Wadi Rum - Geographie

Das Wadi Rum verfügt über eine einzigartige und äußerst spektakuläre Landschaft. Die Entstehung des Wadi Rum geht auf eine erdgeschichtliche Entwicklung vor 30 Millionen Jahren zurück. Durch Bewegung des ostafrikanischen Grabenbruchs kam es zu einem gewaltigen geologischen Bruch, der das Aufreissen einer zusammenhängenden Gesteinsmasse zur Folge hatte. Die freistehenden Berge gehen in etwa auf diese Zeit zurück, aber die Erosion in der darauffolgenden Zeit, gab der Landschaft dann ihr heutiges Gesicht. Das heute als Wadi Rum bezeichnete Gebiet hat eine Breite von 60 Kilometern und erstreckt sich über 100 Kilometer Länge. Mit einer Höhe von 800 Metern über dem Meeresspiegel ist es an sich schon relativ hoch gelegen, aber dennoch ist man als Besucher der Landschaft beeindruckt von den steil in die Höhe ragenden Felswänden, welche die Tallandschaft begrenzen. Die höchsten Gipfel sind der 1832 Meter hohe Jebel Um Adaami und der 1754 Meter hohe Jebel Rum.
Eine Besonderheit ist das Vorkommen von Sandstein und Granit auf engstem Raum, was das Gebiet gerade bei Kletterern und Bergsteigern beliebt macht. Die Gipfel der Berge bestehen aus Sandstein, der auf Granitsockeln thront und auch für Geologie-Laien ist die Schichtung der Gesteinsarten durch auf den riesigen Felswänden gut sichtbar.

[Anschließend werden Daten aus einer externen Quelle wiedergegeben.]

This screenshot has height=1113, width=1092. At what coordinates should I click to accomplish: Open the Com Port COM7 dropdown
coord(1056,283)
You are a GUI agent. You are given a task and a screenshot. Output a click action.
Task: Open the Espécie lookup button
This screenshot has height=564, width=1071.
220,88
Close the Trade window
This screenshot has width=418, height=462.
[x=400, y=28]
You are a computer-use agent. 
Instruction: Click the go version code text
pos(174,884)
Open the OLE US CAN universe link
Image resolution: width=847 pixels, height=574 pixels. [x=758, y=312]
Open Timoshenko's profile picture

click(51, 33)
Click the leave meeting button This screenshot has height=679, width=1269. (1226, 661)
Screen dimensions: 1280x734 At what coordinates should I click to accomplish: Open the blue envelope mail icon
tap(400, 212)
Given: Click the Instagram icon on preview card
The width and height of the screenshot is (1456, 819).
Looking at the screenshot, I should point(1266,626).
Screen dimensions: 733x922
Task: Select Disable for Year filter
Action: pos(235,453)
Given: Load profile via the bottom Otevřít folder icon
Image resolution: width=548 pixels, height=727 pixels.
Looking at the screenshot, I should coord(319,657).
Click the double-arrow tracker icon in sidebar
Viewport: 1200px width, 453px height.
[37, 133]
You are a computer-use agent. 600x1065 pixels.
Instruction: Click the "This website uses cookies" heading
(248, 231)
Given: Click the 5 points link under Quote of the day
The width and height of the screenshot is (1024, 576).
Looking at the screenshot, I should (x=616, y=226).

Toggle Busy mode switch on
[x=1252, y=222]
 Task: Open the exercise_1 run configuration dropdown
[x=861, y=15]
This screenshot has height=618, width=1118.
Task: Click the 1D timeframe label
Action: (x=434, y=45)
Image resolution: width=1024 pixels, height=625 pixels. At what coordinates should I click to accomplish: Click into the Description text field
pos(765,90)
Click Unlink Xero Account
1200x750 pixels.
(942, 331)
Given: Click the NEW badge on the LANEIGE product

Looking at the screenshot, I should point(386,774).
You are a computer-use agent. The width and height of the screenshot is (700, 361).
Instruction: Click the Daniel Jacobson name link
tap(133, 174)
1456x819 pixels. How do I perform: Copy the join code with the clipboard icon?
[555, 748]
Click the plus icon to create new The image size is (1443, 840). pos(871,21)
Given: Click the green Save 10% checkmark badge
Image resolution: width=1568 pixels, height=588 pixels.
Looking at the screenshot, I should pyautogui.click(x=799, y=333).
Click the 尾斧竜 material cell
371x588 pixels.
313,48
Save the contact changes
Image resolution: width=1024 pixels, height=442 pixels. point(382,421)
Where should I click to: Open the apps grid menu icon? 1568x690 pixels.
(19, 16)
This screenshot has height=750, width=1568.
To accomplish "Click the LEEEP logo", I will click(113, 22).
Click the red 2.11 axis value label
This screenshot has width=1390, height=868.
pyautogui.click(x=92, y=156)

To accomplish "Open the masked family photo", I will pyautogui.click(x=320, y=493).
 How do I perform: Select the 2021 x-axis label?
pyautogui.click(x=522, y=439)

Für jeden Besucher von großem Reiz ist außerdem die Farbvielfalt des Sandes. Zwischen dunklem Rot und leuchtendem Gelb findet man eine ganze Palette an Farbtönen.
Im Sommer ist das Wadi Rum ein regelrechter Backofen und die Temperaturen liegen durchschnittlich weit über 30 °Celsius. Im Winter kann es hingegen besonders nachts empfindlich kalt werden. Der Winter bringt sogar Regen in die Wüste und auch Schnee ist zu dieser Jahreszeit möglich.